And yet another! (Yeah, see previous posts.)

Another aspect of a postmodern perspective is the subjective and arbitrary nature of the "slices" that divide the world into differentiated items. By using language, we describe the world as if it had cleanly separated components: for instance, one might say that a man is not a woman, or that blue and red are different colors. However, the line between "male" and "female" or the line between "blue" and "red" and "purple" is not necessarily clear. It's not that there are no differences or distinctions among things; quite the opposite. The distinctions and separations are real because they are decisions made by thinking beings who decide and determine where the differences split to make seams between items, and could also decide to split them differently.

To draw an example from the discipline of engineering, take the division of engineering into sub-disciplines. A given university might have multiple engineering majors: mechanical, chemical, electrical, and so forth. However, interdisciplinary projects and programs cross between those boundaries, challenging them. After all, what determines the boundary between bioengineering, materials engineering, mechanical engineering, etc. when studying the design of a medical device? How is the separation between computer engineering and electrical engineering determined -- and are they two separate programs, or a unified degree in "electrical and computer engineering"? What is the difference between engineering compared to engineering technology? These boundaries are not only socially constructed and contested; they wobble simultaneously in many places at once, like an electron.

This challenging of boundaries can be referred to as "deconstruction," a concept usually associated with Derrida's treatise "Of Grammatology." As might be expected with a boundary-challenging concept, the boundaries of the concept itself are not clear -- which is to say there is no on clear definition of what "deconstruction" is.  Deconstruction is at once theory, methodology, and method. It asks what binaries and categorizations exist, what those boundaries suppress/prohibit, and whether they contradict each other. (Saukko, 2003, p. 135-152)

Deconstruction is not a verb that we as agents execute on a text as object; rather, it is something that we notice the text has always done to itself. (Derrida, 1998; Cavallaro, 2001, p. 26). When we deconstruct a text, we make our world more writerly because we see texts as shifting, changing things; one signifier may refer to many signifieds (as with classifiers), and many signifiers may refer to the same signified (as with synonyms). Lather depicts the goal of deconstruction as "neither unitary wholeness nor dialectical resolution." Instead, deconstruction seeks to “keep things in process, to disrupt, to keep the system in play, to set up procedures to continuously demystify the realities we create, to fight the tendency for our categories to congeal” (Lather, 1991, p. 13).
▬▬▬
-- AIM OF THE EXERCISE --
Pick up the passage on deconstruction after its final sentence and keep writing. The records have no connection to the passage on deconstruction.
▬▬▬
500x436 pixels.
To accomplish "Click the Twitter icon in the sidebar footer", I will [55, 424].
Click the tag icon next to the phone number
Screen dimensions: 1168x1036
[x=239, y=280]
▬▬▬
-- ANSWER TO THIS EXERCISE --
A particularly important categorical separation is the one between the observer and the observed -- or in the case of this project, the narrating self and the narration, or the self and the world it narrates. The self and the world are inextricably intertwined; as Heidegger famously pointed out, it is impossible to have the notion of "being" without somehow "being-in-the-world" (the usual English translation of his German term "Dasein") amongst other things (Heidegger, YYYY). However, there do exist notions of "observer" and "observed" as different and separate things, so some sort of "slice" must take place. Such a slice is what Karen Barad calls the "agential cut" -- the cut between an agent (self) and things that are not-that-agent. This cut is itself arbitrary and subjective; consider the example of a researcher recording interviews through a transcriptionist, as I did in this project. Is the transcriptionist part of the "researcher" (observer/self) apparatus, or the "narrator" (observed/world) apparatus being observed by the "researcher"? I could choose either, both, or neither (somewhere else) in deciding where to make the agential cut. Although the agential cut itself is subjective, it is what makes the notion of objectivity possible, since objectivity demands exteriority (2007, p. 139-40).

This idea has other parallels to engineering practice. Systems diagrams are used in multiple engineering fields to convey the separate components of a system and the interactions therein. [IMAGE: SEVERAL EXAMPLES OF SYSTEMS DIAGRAMS]. The decision of how to separate a system into interacting components is the same sort of slicing as discussed in this subsection. Each component in a systems diagram is then treated as a "black box," where the inner workings don't matter as long as the input and output are as expected. Decisions about "black-boxing" something (for instance, purchasing Components Off The Shelf (COTS) for usage in a project) and "popping the hood" (modifying the interior workings of a previously black-boxed device) are similarly decisions to become aware of and/or modify the "slicing" decisions previously made. On the part of the designing and constructing engineer, some of these decisions take on the nature of agential cuts as the engineer decides which part is "theirs" (i.e. their responsibility to understand and modify) and what they will therefore care about and see as lying within their locus of control.